### Records
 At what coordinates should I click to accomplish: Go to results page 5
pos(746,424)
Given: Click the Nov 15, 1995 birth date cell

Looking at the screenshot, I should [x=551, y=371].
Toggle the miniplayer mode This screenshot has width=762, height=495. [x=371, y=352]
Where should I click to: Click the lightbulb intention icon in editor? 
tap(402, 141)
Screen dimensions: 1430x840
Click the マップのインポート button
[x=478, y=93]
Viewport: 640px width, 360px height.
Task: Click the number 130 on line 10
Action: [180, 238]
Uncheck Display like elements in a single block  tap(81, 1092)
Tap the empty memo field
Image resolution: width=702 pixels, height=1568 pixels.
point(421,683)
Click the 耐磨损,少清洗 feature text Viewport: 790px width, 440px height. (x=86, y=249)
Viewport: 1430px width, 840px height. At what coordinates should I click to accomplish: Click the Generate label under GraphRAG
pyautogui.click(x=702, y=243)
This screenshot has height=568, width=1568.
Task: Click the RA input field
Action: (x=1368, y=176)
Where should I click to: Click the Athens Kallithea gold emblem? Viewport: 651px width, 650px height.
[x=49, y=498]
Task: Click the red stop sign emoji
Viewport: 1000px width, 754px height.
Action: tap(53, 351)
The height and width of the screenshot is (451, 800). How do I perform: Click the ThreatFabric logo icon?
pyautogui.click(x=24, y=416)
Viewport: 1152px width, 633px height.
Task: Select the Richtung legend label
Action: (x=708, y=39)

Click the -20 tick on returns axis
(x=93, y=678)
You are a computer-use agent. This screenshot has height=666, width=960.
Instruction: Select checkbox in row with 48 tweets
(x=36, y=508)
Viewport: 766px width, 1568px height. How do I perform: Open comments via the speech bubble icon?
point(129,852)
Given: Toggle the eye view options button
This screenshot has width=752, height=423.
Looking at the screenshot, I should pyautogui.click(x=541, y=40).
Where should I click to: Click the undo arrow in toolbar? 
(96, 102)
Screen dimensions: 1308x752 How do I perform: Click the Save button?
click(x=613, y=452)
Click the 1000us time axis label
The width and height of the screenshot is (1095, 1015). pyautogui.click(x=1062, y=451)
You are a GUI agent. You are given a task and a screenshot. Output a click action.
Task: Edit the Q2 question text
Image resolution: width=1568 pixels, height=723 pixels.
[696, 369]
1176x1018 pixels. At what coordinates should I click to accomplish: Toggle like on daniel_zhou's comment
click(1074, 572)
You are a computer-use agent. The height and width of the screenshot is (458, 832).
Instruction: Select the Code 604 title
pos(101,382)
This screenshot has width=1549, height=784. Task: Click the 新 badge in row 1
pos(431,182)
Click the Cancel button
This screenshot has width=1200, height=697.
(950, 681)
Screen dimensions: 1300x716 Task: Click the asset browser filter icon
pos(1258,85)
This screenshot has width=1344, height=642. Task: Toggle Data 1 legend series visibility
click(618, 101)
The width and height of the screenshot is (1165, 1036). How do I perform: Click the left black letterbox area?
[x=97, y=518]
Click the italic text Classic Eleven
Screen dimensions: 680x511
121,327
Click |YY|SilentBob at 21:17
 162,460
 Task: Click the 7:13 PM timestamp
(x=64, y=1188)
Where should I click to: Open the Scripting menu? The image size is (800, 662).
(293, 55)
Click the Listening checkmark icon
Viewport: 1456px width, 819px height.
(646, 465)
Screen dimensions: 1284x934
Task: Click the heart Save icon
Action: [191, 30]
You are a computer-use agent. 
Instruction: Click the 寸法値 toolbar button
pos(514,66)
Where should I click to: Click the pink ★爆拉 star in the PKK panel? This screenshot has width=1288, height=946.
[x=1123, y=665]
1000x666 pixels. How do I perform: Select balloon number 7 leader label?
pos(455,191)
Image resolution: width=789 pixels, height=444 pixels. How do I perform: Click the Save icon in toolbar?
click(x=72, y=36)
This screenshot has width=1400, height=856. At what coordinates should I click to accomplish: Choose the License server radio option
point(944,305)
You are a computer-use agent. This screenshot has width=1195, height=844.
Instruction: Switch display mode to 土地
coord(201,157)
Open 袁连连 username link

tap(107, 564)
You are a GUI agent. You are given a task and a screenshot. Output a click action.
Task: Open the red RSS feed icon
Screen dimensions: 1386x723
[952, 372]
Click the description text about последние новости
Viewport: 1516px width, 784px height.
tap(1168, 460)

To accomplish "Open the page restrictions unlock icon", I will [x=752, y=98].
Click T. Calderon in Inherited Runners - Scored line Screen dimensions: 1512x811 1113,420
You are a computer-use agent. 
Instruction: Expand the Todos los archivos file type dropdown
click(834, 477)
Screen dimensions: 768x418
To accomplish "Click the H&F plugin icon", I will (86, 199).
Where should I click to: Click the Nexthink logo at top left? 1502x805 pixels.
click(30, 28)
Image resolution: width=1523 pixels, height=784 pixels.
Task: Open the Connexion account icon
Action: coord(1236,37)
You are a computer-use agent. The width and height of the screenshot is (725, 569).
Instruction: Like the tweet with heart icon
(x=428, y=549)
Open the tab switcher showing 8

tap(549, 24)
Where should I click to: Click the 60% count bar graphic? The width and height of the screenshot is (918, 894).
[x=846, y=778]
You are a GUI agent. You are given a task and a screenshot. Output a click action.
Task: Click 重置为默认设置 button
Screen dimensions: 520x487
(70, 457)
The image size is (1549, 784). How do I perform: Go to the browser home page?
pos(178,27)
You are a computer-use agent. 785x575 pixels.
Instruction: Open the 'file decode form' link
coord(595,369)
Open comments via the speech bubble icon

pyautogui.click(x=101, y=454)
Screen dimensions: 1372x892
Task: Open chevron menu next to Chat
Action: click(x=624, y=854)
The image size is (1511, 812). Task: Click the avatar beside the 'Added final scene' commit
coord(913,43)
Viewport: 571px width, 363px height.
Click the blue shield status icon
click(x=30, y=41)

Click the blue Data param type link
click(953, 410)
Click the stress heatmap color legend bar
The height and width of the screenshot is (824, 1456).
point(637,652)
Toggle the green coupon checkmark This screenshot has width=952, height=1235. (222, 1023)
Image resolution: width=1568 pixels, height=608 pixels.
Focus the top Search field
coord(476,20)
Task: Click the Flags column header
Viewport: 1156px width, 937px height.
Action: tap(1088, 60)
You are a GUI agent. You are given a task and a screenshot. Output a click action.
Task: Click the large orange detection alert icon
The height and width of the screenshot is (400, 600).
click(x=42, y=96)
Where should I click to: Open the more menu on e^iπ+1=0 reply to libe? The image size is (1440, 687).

### Problem description
Repeat the data in its entirety, character for character.

### Response below
 At what coordinates should I click to accomplish: Go to results page 5
pos(746,424)
Given: Click the Nov 15, 1995 birth date cell

Looking at the screenshot, I should [x=551, y=371].
Toggle the miniplayer mode This screenshot has width=762, height=495. [x=371, y=352]
Where should I click to: Click the lightbulb intention icon in editor? 
tap(402, 141)
Screen dimensions: 1430x840
Click the マップのインポート button
[x=478, y=93]
Viewport: 640px width, 360px height.
Task: Click the number 130 on line 10
Action: [180, 238]
Uncheck Display like elements in a single block  tap(81, 1092)
Tap the empty memo field
Image resolution: width=702 pixels, height=1568 pixels.
point(421,683)
Click the 耐磨损,少清洗 feature text Viewport: 790px width, 440px height. (x=86, y=249)
Viewport: 1430px width, 840px height. At what coordinates should I click to accomplish: Click the Generate label under GraphRAG
pyautogui.click(x=702, y=243)
This screenshot has height=568, width=1568.
Task: Click the RA input field
Action: (x=1368, y=176)
Where should I click to: Click the Athens Kallithea gold emblem? Viewport: 651px width, 650px height.
[x=49, y=498]
Task: Click the red stop sign emoji
Viewport: 1000px width, 754px height.
Action: tap(53, 351)
The height and width of the screenshot is (451, 800). How do I perform: Click the ThreatFabric logo icon?
pyautogui.click(x=24, y=416)
Viewport: 1152px width, 633px height.
Task: Select the Richtung legend label
Action: (x=708, y=39)

Click the -20 tick on returns axis
(x=93, y=678)
You are a computer-use agent. This screenshot has height=666, width=960.
Instruction: Select checkbox in row with 48 tweets
(x=36, y=508)
Viewport: 766px width, 1568px height. How do I perform: Open comments via the speech bubble icon?
point(129,852)
Given: Toggle the eye view options button
This screenshot has width=752, height=423.
Looking at the screenshot, I should pyautogui.click(x=541, y=40).
Where should I click to: Click the undo arrow in toolbar? 
(96, 102)
Screen dimensions: 1308x752 How do I perform: Click the Save button?
click(x=613, y=452)
Click the 1000us time axis label
The width and height of the screenshot is (1095, 1015). pyautogui.click(x=1062, y=451)
You are a GUI agent. You are given a task and a screenshot. Output a click action.
Task: Edit the Q2 question text
Image resolution: width=1568 pixels, height=723 pixels.
[696, 369]
1176x1018 pixels. At what coordinates should I click to accomplish: Toggle like on daniel_zhou's comment
click(1074, 572)
You are a computer-use agent. The height and width of the screenshot is (458, 832).
Instruction: Select the Code 604 title
pos(101,382)
This screenshot has width=1549, height=784. Task: Click the 新 badge in row 1
pos(431,182)
Click the Cancel button
This screenshot has width=1200, height=697.
(950, 681)
Screen dimensions: 1300x716 Task: Click the asset browser filter icon
pos(1258,85)
This screenshot has width=1344, height=642. Task: Toggle Data 1 legend series visibility
click(618, 101)
The width and height of the screenshot is (1165, 1036). How do I perform: Click the left black letterbox area?
[x=97, y=518]
Click the italic text Classic Eleven
Screen dimensions: 680x511
121,327
Click |YY|SilentBob at 21:17
 162,460
 Task: Click the 7:13 PM timestamp
(x=64, y=1188)
Where should I click to: Open the Scripting menu? The image size is (800, 662).
(293, 55)
Click the Listening checkmark icon
Viewport: 1456px width, 819px height.
(646, 465)
Screen dimensions: 1284x934
Task: Click the heart Save icon
Action: [191, 30]
You are a computer-use agent. 
Instruction: Click the 寸法値 toolbar button
pos(514,66)
Where should I click to: Click the pink ★爆拉 star in the PKK panel? This screenshot has width=1288, height=946.
[x=1123, y=665]
1000x666 pixels. How do I perform: Select balloon number 7 leader label?
pos(455,191)
Image resolution: width=789 pixels, height=444 pixels. How do I perform: Click the Save icon in toolbar?
click(x=72, y=36)
This screenshot has width=1400, height=856. At what coordinates should I click to accomplish: Choose the License server radio option
point(944,305)
You are a computer-use agent. This screenshot has width=1195, height=844.
Instruction: Switch display mode to 土地
coord(201,157)
Open 袁连连 username link

tap(107, 564)
You are a GUI agent. You are given a task and a screenshot. Output a click action.
Task: Open the red RSS feed icon
Screen dimensions: 1386x723
[952, 372]
Click the description text about последние новости
Viewport: 1516px width, 784px height.
tap(1168, 460)

To accomplish "Open the page restrictions unlock icon", I will [x=752, y=98].
Click T. Calderon in Inherited Runners - Scored line Screen dimensions: 1512x811 1113,420
You are a computer-use agent. 
Instruction: Expand the Todos los archivos file type dropdown
click(834, 477)
Screen dimensions: 768x418
To accomplish "Click the H&F plugin icon", I will (86, 199).
Where should I click to: Click the Nexthink logo at top left? 1502x805 pixels.
click(30, 28)
Image resolution: width=1523 pixels, height=784 pixels.
Task: Open the Connexion account icon
Action: coord(1236,37)
You are a computer-use agent. The width and height of the screenshot is (725, 569).
Instruction: Like the tweet with heart icon
(x=428, y=549)
Open the tab switcher showing 8

tap(549, 24)
Where should I click to: Click the 60% count bar graphic? The width and height of the screenshot is (918, 894).
[x=846, y=778]
You are a GUI agent. You are given a task and a screenshot. Output a click action.
Task: Click 重置为默认设置 button
Screen dimensions: 520x487
(70, 457)
The image size is (1549, 784). How do I perform: Go to the browser home page?
pos(178,27)
You are a computer-use agent. 785x575 pixels.
Instruction: Open the 'file decode form' link
coord(595,369)
Open comments via the speech bubble icon

pyautogui.click(x=101, y=454)
Screen dimensions: 1372x892
Task: Open chevron menu next to Chat
Action: click(x=624, y=854)
The image size is (1511, 812). Task: Click the avatar beside the 'Added final scene' commit
coord(913,43)
Viewport: 571px width, 363px height.
Click the blue shield status icon
click(x=30, y=41)

Click the blue Data param type link
click(953, 410)
Click the stress heatmap color legend bar
The height and width of the screenshot is (824, 1456).
point(637,652)
Toggle the green coupon checkmark This screenshot has width=952, height=1235. (222, 1023)
Image resolution: width=1568 pixels, height=608 pixels.
Focus the top Search field
coord(476,20)
Task: Click the Flags column header
Viewport: 1156px width, 937px height.
Action: tap(1088, 60)
You are a GUI agent. You are given a task and a screenshot. Output a click action.
Task: Click the large orange detection alert icon
The height and width of the screenshot is (400, 600).
click(x=42, y=96)
Where should I click to: Open the more menu on e^iπ+1=0 reply to libe? The image size is (1440, 687).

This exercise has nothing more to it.